Published online Dec 12, 2014. doi: 10.5528/wjtm.v3.i3.119
Revised: September 23, 2014
Accepted: October 14, 2014
Published online: December 12, 2014
Processing time: 138 Days and 0.2 Hours
Obesity is a multifactorial disease showing a pandemic increase within the last decades in developing, and developed countries. It is associated with several severe comorbidities such as type II diabetes, hypertension, sleep apnea, non-alcoholic steatosis hepatis and cancer. Due to the increasing number of overweight individuals worldwide, research in the field of obesity has become more vital than ever. Currently, great efforts are spend to understand this complex disease from a biological, psychological and sociological angle.
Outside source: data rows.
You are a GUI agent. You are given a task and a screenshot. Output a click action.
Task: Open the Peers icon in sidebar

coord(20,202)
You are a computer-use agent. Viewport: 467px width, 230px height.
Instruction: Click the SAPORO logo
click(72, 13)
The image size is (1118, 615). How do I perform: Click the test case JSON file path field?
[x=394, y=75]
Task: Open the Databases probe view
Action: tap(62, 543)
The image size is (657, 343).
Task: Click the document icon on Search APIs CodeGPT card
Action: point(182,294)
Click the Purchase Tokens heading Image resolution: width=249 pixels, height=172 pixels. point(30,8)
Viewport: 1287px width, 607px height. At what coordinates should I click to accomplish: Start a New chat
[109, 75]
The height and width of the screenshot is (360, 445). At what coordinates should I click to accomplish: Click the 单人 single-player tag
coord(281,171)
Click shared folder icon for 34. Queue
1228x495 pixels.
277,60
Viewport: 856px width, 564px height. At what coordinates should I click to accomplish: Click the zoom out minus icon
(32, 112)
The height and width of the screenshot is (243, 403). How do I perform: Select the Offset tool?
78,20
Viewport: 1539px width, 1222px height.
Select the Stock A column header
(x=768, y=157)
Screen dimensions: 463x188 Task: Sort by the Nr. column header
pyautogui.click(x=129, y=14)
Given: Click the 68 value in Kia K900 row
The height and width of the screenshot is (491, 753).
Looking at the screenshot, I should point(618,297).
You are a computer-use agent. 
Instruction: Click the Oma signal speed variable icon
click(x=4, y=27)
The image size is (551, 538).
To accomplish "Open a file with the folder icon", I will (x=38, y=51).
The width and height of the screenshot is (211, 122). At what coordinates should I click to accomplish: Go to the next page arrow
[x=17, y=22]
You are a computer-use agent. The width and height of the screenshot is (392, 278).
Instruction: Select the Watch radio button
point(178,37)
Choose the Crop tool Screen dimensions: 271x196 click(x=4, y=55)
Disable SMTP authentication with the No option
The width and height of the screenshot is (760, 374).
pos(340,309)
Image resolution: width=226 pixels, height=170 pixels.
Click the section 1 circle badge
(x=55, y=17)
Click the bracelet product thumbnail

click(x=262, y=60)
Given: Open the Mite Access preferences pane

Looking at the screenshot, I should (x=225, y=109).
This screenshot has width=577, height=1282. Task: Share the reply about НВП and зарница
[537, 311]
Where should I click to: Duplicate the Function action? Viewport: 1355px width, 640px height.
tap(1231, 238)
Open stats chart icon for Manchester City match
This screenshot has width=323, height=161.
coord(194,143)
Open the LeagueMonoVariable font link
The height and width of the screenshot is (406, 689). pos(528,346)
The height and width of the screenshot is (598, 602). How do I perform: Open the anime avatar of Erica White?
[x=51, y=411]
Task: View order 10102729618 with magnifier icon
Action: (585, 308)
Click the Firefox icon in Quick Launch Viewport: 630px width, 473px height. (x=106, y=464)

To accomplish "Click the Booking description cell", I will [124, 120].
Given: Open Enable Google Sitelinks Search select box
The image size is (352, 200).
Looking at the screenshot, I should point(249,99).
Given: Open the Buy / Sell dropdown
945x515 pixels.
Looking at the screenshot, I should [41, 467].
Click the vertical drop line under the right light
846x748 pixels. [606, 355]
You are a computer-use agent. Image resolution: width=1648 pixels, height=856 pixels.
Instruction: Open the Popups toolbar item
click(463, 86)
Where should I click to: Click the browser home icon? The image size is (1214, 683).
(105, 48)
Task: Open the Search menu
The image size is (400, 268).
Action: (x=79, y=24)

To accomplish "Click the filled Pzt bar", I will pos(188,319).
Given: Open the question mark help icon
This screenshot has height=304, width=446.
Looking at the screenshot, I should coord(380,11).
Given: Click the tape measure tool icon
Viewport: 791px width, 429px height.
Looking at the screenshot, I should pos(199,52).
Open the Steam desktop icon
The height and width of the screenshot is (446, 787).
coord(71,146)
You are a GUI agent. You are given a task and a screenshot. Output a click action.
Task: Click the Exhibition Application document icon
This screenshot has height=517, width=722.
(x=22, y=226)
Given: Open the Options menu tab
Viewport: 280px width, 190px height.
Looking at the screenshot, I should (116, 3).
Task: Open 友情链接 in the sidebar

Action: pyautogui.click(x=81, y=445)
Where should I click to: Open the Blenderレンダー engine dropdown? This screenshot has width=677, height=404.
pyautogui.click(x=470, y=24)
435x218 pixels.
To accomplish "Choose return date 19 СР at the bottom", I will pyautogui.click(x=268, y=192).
Further insights of obesity research come from bariatric surgery that provides new information regarding hormonal changes during weight loss. The initiation of programs for obesity treatment, both interventional and pharmaceutical, are being pursued with the fullest intensity. Currently, bariatric surgery is the most effective therapy for weight loss and resolution of comorbidities in morbid obese patients. Reasons for weight loss and remission of comorbidities following Roux-en-Y-Gastric Bypass, Sleeve Gastrectomy, and other bariatric procedures are therefore under intense investigation. In this review, however, we will focus on obesity treatment, highlighting new insights and future trends of gut hormone research, the relation of obesity and cancer development via the obesity induced chronic state of inflammation, and new potential concepts of interventional and conservative obesity treatment.
Core tip: This review focuses on the latest obesity research breakthroughs, current therapy options, future outlooks, also from a view of a surgeon as well as recently identified molecules that promote obesity and its comorbidities, outlining their great potential as new target molecules in the fight against the global pandemic, called “obesity”.